Q: I am a 35-year-old man. I went through a bad break-up a couple of months ago. I am in a state of look-the-other-way when I see a girl now. How do I snap out of this? How do I get back to normal life?
Normal is one word, which when expressed as a desire, can become a single most important reason to feel inadequate and hence face a bit of low self-esteem, stress and confusion. You haven’t mentioned how long you had been with her, I’d imagine that it was long enough and you invested enough, for it to have the profound effect that it did, on you. So right off the bat, I would say it is normal for you to lament the loss of something that was so dear to you.
Now let’s talk about a possible plan for you to move on and restructure your romantic life. Normal as it is to experience sadness, one can easily spiral into a dysfunctional state that could have been avoided after the necessary time devoted to grieving and healing. In our case, we seem to have developed an irrational fear of dating again.

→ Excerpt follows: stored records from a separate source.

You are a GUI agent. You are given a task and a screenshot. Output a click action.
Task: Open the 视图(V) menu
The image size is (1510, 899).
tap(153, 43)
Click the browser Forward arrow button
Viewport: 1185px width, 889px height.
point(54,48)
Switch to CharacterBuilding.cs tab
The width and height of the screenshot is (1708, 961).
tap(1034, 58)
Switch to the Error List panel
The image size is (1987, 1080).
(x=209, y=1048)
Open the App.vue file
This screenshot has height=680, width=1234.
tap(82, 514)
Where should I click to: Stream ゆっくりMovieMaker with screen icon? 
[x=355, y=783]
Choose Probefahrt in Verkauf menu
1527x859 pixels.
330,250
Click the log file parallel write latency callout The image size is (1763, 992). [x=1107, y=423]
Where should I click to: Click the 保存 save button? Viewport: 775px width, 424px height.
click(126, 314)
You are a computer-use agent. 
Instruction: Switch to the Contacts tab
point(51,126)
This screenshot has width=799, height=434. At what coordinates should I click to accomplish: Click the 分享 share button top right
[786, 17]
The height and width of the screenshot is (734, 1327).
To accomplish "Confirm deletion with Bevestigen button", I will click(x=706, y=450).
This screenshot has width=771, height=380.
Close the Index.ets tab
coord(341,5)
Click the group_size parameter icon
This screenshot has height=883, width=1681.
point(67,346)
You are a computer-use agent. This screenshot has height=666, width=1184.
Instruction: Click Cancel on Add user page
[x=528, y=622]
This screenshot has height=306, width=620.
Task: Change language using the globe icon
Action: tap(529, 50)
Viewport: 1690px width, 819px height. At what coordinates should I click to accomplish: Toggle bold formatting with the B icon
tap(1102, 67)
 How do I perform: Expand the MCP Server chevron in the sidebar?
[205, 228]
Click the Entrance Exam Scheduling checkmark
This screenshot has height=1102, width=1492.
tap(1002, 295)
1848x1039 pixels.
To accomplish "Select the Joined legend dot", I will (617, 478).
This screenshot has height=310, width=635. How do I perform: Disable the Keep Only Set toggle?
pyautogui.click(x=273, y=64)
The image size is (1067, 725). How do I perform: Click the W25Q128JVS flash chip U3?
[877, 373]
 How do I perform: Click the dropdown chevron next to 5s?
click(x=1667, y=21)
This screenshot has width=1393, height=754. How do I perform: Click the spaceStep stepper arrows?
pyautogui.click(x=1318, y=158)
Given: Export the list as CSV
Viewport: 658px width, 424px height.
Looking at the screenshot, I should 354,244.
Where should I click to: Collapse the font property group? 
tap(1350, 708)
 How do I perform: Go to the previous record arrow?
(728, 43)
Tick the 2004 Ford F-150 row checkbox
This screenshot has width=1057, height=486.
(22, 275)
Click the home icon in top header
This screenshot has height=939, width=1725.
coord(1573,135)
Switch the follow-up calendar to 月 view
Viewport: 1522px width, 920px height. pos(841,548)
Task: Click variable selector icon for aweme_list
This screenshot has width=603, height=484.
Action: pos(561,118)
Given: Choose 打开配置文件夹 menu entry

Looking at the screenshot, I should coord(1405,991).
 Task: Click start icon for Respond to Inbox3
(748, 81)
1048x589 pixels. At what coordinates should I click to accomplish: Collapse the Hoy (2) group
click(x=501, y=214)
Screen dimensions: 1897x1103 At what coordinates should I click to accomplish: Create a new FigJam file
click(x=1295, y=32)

You will have to ask yourself few questions, after you have fully accepted your emotional and behavioural condition. By that I mean — ‘going from why is it me?’ and ‘why is it the way it is?’ to ‘it is me.’ And ‘that’s how I am feeling at the moment.’ Acceptance doesn’t mean agreement or lack of desire to change things that are not working for you. For that change to happen, ask yourself the following questions, but please remember the non-judgmental and compassionate tone of the question is as important as the questions, if not more.
Am I still waiting and hoping she will come back?
If yes, what are the chances of that happening and is it even a wise choice given the reasons for breakup?
Are you afraid of being single and want to get back with her or the next girl that comes around for wrong reasons?
Are you afraid of dating again and repeating the same fate of a painfully hard breakup?
All these questions have to be answered, and I can’t repeat enough, with a compassionate and non-judgmental tone in the privacy of your heart. If needed, do talk to someone you can trust or a counsellor you find a therapeutic relationship with. All the best!